Monday, July 30, 2012

Hold On.

Life here in LA is finally starting to look up, and things are slowly but surely getting better. I am moving out of this apartment in about a month from now to hopefully a nicer, roach free apartment across my school. I am starting to get into the flow of things at work and having my managers trust me. I am also surrounding myself with positive people who make me feel better about myself. It sounds so simple, but I have learned that it is hard to find friends that do that for you. Who you surround yourself with says a lot about your character and I definitely feel I have done a good job at picking the right people to be around. Recently, I decided I was no longer going to sit alone in my apartment and think about how sad I was for not having my Louisville/Indiana friends around, and what I could be doing if I were home. Instead, I made more of an effort to hang out with my friends from work, and try to be content with being by myself. It's starting to work. I know I can't just form close friendships out of the blue, and I know that if I open myself up too much, I am doomed for failure. So I am going to take things slow and focus on the moment of it all. This is all so new to me, and I am just trying to get used to it. 

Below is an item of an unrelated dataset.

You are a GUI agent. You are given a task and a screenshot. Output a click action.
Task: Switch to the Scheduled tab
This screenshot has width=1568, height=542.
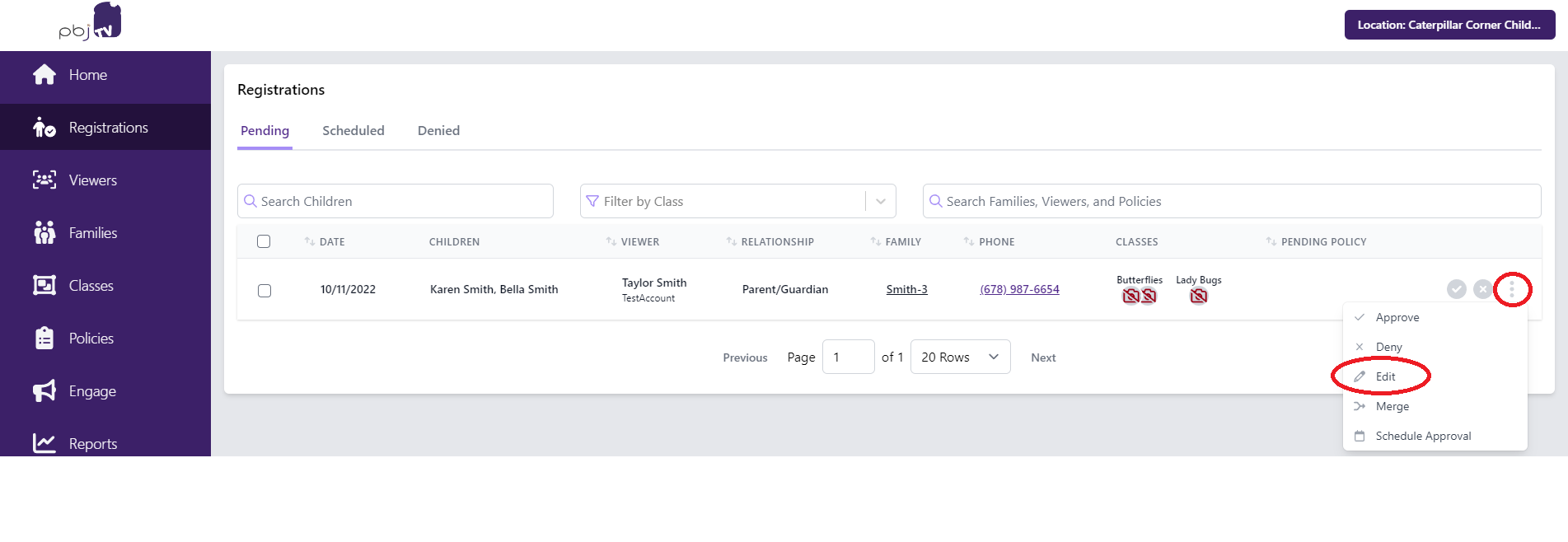(x=353, y=131)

Right now, I am in the process of trying to make myself become a better person. I feel like living here and making this move was an amazing decision and was so good for me, but the same time, I am learning to deal. I have had such anger and hostility towards some of the people here and how different they are from the people back home. Waiting tables is probably the root of the problem. It has just been such a weird adjustment because I don't ever remember having such high and low moods. I have never been more sad, lonely or depressed and never so inspired, happy, and carefree at the same time. I think about my past a lot, and high school, and I think that these moods trigger those memories of when I was going through a really rough spot and it makes it even harder. Lately I have been playing around with the idea of going to Alanon meetings. I know that I need to talk to someone, professionally speaking, about my anger and depression. Being since I have no insurance, and cannot afford to go to a normal therapist, I think that maybe going to these meetings would help  a lot. I want to get involved in something that is not only going to change someone else's life, but make me feel better as well.

For as long as I can remember, my dad has always dealt with an addiction. Whether it was alcohol, narcotics, or even over the counter cold medicine, it has affected my life deeply. Don't get me wrong, I adore my dad, and I have always been a "daddys girl" to the fullest. But a lot of his disease has made me question a lot of things about myself. I wonder all the time if I am at risk of becoming an alcoholic. I wonder how much of his Psychological disorders are genetic and if there is a component on why I am the way that I am. It doesnt take a Psychologist  to figure out why I have anger issues and why I can't control my temper. That is how I was raised. I just want to be able to control it. I want to know that I can be my own person and do things the normal way without being in my parent's shadow. And most importantly, if I have kids one day, I don't want them to have to go through what I went through. My parents are good parents. Did they make mistakes, yes. Are they perfect, no. It has taken me a really long time to realize that my parents are human and they are their own person and if I want to be part of their lives, I am just going to have to provide empathy and understanding towards their actions. Will I ever become them? Not exactly. I get my big heart from my mom, and I am generous and attentive like my dad. I hope my kids inherit those qualities, but I will make sure they will never be surrounded by negativity, fights, drugs, alcohol, and abuse if I can control it. I will never have kids if I know they are at risk for that. So, in order for me to make sure that doesn't happen, I need to fix myself first. 

Besides all of that, I am just ready to move out and start another semester at LAVC. I can't wait to get all my general education classes over so I can focus on transferring to CSUN or UCLA. I am ready to take on everything.........to be continued........ <3

Wednesday, July 11, 2012

Although I search myself, there's always someone else I see.

It's weird to look back 2 years ago when I made the decision to pack up everything and move across the country. Some days, I wonder what the hell was I thinking and then others, I am so proud of that person. 

That day, I was someone completely different. For so long, I have always been a follower. Someone who looked up to someone else, and pretty much wanted to be anyone else but me. I have had so many things happen in my life that have made me feel like such a failure and have made so many scars and insecurities. I have always wanted to be this person who lived for themselves, and didn't get caught up in the negativity.
 
Slowly but surely, I feel like I am coming together and into my own person instead of wanting to be someone else. This past year has changed me so much. I have known hurt, and bad days, but I have never felt as lonely as I do now. I know what it is like to really want someone to be there. I have Vic, but there are times where I don't want to rely on him yet again. I feel like a part of me is still in Louisville, sitting with Diana and Chloe.... still holding on to this big dream and never going through with it. But in reality, I am here, in LA and though it is new and different and I am so proud of myself, it is very drab and empty.

 However, despite how depressed I am sometimes, I feel my skin getting thicker. I feel wiser, and I feel as if I can do anything now. I  know that getting here was half the battle, and as long as I can stay in one piece, there are so many other things I can do with my life. Before, I did not know I would have the strength to go through with it, but now that I know... I feel like the possibilities are endless. Now I know why people move all over. I can see myself living in Seattle, San Francisco, New York.... I know I can do it now. I have faith in myself.